General characteristics
- Type: Patrol vessel
- Tonnage: 37 Gross register tons
- Length: 65 ft (20 m)
- Beam: 12 ft 6 in (3.81 m)
- Draft: 7 ft (2.1 m)
- Propulsion: Gasoline engine
- Speed: 12 knots
- Complement: 9
- Armament: 1 × 1-pounder gun

= USS Mustang (SP-36) =

Patrol vessel of the United States Navy

The first USS Mustang (SP-36) was an armed yacht that served in the United States Navy as a patrol vessel from 1917 to 1919.

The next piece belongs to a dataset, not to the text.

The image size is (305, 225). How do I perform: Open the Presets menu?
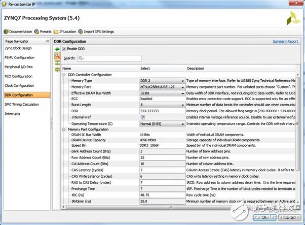click(x=44, y=31)
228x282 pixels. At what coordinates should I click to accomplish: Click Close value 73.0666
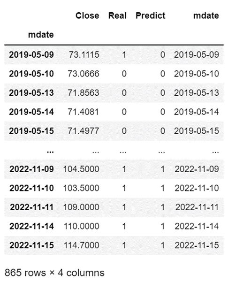click(x=84, y=74)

Mustang was a wooden-hulled, gasoline-powered yacht built in 1911 by National Boat and Electric Company at St. Joseph, Michigan. The U.S. Navy purchased Mustang from her owner, Henry S. Beardsley of New York City, on 6 July 1917 for World War I service. She was commissioned as USS Mustang (SP-36) on 2 October 1917.

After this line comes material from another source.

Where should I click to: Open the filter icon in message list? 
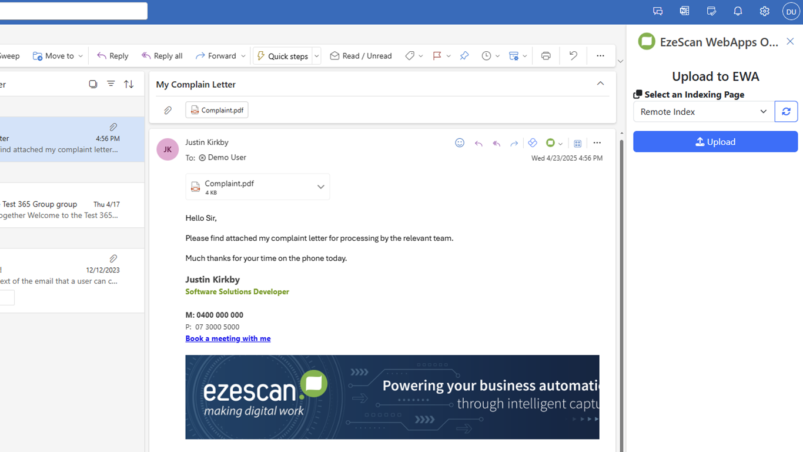(111, 84)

Assigned to the 3rd Naval District, Mustang operated out of Section Base No. 7 at Whitestone on Long Island, New York, for the remainder of World War I. She patrolled the western reaches of Long Island Sound and the approaches to the East River.

At some point following the Armistice that ended the war on 11 November 1918, Mustang was decommissioned. Stricken from the Navy List in June 1919, she was sold to Allen N. Spooner & Son of New York City on 23 July 1919.